## [Tasks]
1) In the statement on human rights and investment rules, in which city were the World Trade Organization's negotiations taking place?
2) Translate this sentence from the statement on human rights and investment rules into Spanish: "The human rights organization takes no position on further trade liberalisation or the creation of an international framework and set of regulations to govern foreign investments."

## [Text for analysis]
---------------
Human rights must be central component of multilateral investment rules There is a worrying absence of any meaningful discussion on human rights safeguards at the World Trade Organization's negotiations in Seattle, Amnesty International said today.

"No agreement on further investment liberalisation -- such as the Multilateral Agreement on Investment or its successors -- should be formalised until a comprehensive analysis of its impact on human rights protection has been carried out," the human rights organization said. "In the absence of such analysis, any negotiations are premature"

"Multinational investors -- wherever they choose to operate -- have a responsibility to protect human rights," the organization added. "This includes protecting the human rights of their own employees and the rights of the members of the communities where they have economic interests."

The human rights organization takes no position on further trade liberalisation or the creation of an international framework and set of regulations to govern foreign investments. However, it does believe that any such negotiations should include a central component concerned with the worldwide protection of human rights.
---------------
## [Extracted material]
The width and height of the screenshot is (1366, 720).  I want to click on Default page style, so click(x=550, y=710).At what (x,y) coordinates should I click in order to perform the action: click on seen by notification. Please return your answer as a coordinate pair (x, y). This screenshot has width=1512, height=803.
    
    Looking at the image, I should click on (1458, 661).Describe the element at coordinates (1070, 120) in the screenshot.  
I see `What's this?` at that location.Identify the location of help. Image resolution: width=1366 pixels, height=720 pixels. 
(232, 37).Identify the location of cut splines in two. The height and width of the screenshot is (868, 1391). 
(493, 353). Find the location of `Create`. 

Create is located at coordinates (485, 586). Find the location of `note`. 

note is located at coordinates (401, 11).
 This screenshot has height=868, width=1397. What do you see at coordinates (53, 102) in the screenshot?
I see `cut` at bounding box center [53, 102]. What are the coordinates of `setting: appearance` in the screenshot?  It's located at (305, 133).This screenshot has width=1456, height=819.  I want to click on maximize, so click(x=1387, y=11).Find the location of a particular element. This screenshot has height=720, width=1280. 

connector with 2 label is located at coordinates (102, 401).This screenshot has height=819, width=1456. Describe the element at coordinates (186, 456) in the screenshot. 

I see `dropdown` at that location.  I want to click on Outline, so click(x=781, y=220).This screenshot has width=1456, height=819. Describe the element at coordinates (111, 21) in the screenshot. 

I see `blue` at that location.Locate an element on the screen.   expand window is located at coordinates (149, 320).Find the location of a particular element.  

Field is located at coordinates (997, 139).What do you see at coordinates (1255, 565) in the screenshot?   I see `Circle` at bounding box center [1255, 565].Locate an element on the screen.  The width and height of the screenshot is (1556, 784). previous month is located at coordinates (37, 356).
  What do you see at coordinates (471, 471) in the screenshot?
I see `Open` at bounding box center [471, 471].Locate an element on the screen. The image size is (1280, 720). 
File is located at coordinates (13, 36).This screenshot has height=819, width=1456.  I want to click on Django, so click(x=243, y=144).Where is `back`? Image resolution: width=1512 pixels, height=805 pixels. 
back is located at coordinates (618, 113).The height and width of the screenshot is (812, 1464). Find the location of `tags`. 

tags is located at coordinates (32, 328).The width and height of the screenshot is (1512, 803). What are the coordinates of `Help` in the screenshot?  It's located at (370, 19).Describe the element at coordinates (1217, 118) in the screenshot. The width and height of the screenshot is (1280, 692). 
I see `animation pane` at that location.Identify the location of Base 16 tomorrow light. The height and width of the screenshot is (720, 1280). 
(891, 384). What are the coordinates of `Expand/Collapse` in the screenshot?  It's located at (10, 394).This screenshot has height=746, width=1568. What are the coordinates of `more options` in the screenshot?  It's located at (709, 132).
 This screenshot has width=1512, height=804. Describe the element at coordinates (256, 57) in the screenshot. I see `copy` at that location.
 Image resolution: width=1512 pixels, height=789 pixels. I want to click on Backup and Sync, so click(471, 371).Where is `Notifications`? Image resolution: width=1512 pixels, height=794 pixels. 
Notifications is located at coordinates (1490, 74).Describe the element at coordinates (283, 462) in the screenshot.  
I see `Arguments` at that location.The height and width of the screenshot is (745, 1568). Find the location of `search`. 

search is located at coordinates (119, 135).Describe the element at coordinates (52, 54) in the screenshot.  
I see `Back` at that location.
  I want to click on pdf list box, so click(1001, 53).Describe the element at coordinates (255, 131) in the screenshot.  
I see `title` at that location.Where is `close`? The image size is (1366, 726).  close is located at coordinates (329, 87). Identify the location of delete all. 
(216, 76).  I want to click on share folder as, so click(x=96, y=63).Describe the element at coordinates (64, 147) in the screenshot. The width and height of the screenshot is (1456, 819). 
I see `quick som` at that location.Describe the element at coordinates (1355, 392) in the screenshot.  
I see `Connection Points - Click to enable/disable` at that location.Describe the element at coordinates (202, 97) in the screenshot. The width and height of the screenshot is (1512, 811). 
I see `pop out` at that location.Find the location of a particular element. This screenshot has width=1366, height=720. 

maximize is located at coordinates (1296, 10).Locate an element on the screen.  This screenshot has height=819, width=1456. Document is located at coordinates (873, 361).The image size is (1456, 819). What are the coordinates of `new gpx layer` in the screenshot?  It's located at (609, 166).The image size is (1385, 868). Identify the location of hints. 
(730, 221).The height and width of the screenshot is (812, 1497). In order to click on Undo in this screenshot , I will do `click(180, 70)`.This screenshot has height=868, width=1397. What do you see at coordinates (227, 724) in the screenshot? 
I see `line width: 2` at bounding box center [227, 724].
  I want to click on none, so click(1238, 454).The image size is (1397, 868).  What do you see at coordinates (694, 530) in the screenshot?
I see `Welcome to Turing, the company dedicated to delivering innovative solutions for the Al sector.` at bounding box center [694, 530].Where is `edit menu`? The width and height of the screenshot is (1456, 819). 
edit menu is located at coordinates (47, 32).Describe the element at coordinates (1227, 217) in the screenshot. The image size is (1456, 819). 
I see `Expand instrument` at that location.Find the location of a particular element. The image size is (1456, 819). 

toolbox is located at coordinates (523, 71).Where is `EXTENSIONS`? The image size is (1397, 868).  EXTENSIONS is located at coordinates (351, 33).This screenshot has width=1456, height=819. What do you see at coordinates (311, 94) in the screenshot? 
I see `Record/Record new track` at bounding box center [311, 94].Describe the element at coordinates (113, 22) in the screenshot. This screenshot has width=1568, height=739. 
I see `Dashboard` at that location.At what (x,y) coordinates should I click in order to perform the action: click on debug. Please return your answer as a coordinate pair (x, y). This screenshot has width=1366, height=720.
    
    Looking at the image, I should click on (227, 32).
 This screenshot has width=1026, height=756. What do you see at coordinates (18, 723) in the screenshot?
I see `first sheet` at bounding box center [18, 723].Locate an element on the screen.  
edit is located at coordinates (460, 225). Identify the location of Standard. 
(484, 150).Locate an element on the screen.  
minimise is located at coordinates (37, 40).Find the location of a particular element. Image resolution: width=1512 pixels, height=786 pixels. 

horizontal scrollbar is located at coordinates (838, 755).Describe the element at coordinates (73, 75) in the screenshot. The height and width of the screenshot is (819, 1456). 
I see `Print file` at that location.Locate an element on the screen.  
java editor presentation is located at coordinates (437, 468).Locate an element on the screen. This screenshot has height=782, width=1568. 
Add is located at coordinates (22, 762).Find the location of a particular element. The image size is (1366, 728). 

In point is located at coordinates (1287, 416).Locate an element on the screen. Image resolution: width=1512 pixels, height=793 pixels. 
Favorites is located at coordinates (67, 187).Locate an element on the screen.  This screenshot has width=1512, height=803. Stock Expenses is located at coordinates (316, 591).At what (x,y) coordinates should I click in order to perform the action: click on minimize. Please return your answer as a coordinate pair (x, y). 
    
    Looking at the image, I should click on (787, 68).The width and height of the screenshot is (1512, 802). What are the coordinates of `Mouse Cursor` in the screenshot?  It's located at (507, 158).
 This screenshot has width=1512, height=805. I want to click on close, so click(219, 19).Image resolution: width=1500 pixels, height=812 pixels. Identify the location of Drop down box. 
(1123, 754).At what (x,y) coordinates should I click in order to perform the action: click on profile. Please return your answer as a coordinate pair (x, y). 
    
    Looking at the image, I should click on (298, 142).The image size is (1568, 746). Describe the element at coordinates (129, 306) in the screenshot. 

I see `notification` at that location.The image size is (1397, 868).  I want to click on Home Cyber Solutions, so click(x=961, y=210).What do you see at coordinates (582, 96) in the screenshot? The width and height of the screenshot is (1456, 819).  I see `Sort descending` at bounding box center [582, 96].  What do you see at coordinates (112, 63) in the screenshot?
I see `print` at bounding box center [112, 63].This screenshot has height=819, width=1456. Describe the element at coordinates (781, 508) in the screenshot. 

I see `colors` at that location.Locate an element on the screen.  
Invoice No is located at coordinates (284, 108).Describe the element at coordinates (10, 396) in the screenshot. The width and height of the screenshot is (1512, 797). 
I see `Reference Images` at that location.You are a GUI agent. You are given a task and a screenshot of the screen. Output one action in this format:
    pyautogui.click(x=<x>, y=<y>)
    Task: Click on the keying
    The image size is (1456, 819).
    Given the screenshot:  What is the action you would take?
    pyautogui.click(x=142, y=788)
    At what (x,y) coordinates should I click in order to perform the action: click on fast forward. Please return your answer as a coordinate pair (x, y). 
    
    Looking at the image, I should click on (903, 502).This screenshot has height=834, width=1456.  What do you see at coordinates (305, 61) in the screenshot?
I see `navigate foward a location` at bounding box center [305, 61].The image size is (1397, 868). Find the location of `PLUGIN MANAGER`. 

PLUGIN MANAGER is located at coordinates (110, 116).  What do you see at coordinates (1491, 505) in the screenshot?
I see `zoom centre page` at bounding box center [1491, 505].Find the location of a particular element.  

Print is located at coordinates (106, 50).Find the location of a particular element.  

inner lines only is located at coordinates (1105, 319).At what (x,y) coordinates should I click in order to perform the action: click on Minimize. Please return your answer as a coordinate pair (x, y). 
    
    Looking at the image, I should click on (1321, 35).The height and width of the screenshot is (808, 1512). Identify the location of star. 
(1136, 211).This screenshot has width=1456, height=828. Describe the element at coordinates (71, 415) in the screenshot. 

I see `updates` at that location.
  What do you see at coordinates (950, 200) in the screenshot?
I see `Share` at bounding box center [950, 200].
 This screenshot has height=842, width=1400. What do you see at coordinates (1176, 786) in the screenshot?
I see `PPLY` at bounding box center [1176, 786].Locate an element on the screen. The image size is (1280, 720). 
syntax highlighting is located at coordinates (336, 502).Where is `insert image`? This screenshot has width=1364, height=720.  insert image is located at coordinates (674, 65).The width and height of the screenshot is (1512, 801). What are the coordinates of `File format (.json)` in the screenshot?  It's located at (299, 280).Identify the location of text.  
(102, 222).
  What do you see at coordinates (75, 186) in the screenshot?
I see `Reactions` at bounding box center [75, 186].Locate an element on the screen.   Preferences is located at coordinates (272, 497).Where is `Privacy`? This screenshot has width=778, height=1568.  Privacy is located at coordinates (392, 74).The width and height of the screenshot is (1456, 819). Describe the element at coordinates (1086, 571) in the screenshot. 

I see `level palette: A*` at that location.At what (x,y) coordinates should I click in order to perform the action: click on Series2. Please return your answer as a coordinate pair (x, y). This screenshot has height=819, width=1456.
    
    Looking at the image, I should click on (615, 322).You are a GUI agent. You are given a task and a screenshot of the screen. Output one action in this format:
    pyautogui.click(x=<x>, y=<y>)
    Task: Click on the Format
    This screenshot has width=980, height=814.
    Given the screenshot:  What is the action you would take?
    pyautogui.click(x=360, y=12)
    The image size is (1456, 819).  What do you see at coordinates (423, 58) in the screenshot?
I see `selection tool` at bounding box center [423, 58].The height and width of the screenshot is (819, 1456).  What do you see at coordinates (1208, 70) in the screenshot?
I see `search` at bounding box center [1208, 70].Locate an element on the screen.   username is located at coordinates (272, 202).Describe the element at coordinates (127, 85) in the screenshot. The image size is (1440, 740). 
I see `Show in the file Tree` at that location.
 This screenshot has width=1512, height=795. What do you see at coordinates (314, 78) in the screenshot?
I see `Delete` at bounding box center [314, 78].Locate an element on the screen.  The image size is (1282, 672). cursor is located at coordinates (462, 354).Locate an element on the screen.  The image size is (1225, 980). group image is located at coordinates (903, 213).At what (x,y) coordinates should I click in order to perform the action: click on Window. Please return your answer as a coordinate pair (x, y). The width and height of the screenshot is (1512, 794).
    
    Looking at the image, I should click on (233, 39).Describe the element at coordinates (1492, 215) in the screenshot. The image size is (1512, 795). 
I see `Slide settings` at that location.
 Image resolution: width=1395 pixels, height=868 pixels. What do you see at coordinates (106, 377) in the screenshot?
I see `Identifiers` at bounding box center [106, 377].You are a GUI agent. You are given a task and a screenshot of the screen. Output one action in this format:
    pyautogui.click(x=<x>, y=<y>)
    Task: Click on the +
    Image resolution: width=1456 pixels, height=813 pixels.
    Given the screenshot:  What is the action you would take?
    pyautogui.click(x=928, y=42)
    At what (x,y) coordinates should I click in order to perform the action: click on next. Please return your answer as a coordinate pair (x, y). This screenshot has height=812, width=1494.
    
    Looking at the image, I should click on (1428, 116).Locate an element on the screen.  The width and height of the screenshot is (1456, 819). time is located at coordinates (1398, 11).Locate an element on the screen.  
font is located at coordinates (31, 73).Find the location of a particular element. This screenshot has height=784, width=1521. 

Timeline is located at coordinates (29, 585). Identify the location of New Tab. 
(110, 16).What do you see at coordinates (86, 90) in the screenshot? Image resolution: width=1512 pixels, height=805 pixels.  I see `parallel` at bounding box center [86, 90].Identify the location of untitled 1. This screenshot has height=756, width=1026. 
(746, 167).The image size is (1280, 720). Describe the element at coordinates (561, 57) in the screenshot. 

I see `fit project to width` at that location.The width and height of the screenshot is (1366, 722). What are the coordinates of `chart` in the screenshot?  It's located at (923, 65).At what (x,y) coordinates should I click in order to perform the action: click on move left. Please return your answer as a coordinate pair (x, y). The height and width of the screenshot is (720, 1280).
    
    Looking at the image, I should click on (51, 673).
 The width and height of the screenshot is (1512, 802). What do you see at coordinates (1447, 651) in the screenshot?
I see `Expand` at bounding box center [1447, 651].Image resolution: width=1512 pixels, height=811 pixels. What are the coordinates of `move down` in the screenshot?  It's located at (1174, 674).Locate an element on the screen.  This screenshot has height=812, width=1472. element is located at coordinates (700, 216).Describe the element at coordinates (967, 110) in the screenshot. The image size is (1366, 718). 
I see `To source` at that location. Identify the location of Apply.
---------------
## [Task solutions]
1) Seattle

2) La organización de derechos humanos no adopta ninguna postura sobre una mayor liberalización del comercio ni sobre la creación de un marco internacional y un conjunto de normas para regular las inversiones extranjeras.